## QUOTED TEXT
━━━━━━

Thanks for the video and your reply Kassy.

In terms of how much to tell a person, I would try to follow the buddhist principle of Right Speech. If telling someone something will increase their suffering, then we should not tell them. In the case of a 32 year old woman considering having a child, we must tell the full truth because we need to also consider the experience of the child over their lifetime.

For a small child or someone who is beyond the years of having children, then we might consider witholding some of the truth according to our judgement of whether it will benefit them.

In terms of presenting a projection of the sea ice outlook, I would show all the data including the last seven years with no new record in volume. The video is a good one, but someone looking at that would not get the impression that volume has flat lined since 2012. I would tell them that I couldn't rule out the possibility of a coordinated international push regarding clean energy and innovation in carbon capture preventing a BOE altogether (however low I might personally feel about those chances).

━━━━━━

## PROVIDED MATERIAL

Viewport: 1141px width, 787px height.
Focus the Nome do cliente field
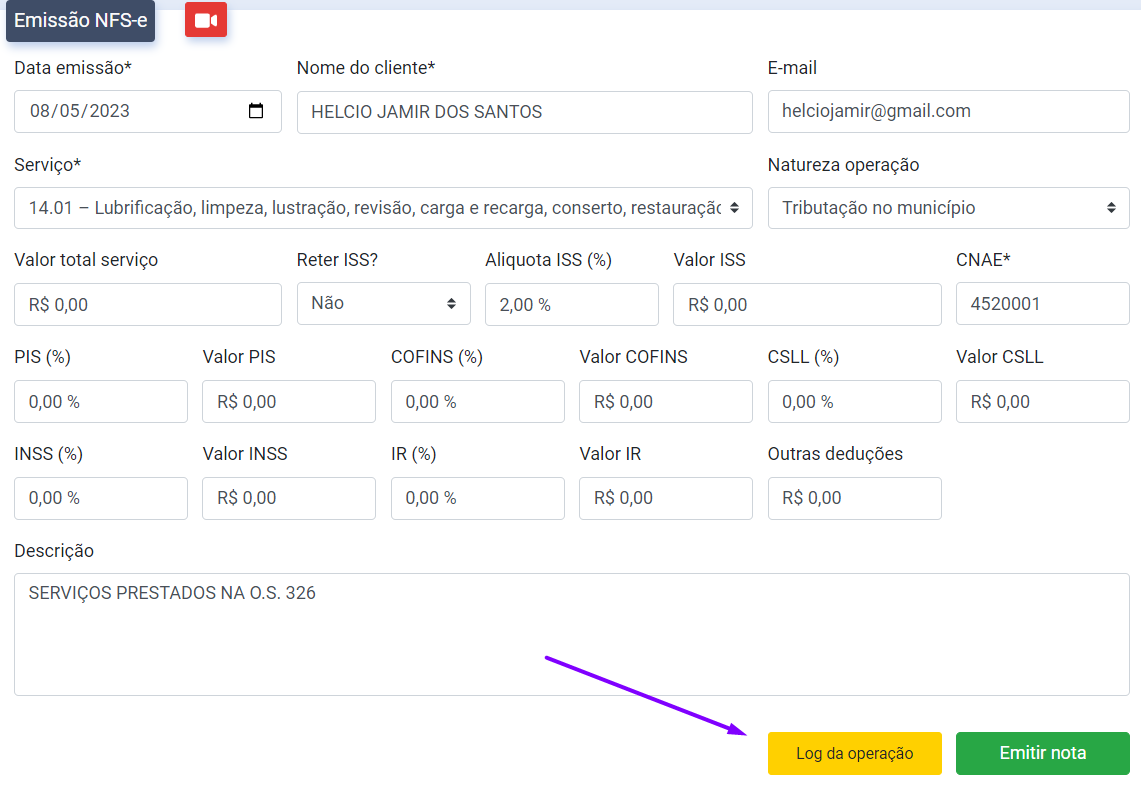[x=524, y=112]
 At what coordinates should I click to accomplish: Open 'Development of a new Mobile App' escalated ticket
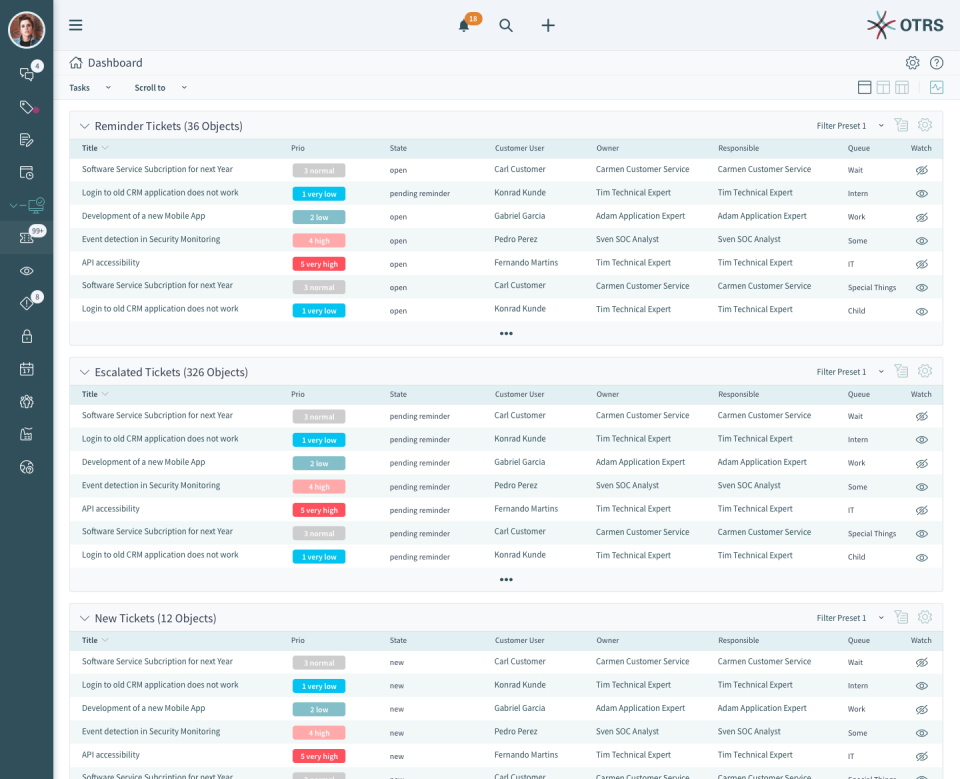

━━━━━━

## TASKS TO PERFORM
1. From the sea ice post, transcribe the passage between "For a small" and "about those chances).", inclusive.
2. In the sea ice post, what Buddhist principle does the writer try to follow when deciding how much to tell a person?

## ANSWERS TO THE TASKS
1.
For a small child or someone who is beyond the years of having children, then we might consider witholding some of the truth according to our judgement of whether it will benefit them.

In terms of presenting a projection of the sea ice outlook, I would show all the data including the last seven years with no new record in volume. The video is a good one, but someone looking at that would not get the impression that volume has flat lined since 2012. I would tell them that I couldn't rule out the possibility of a coordinated international push regarding clean energy and innovation in carbon capture preventing a BOE altogether (however low I might personally feel about those chances).

2. The principle of Right Speech.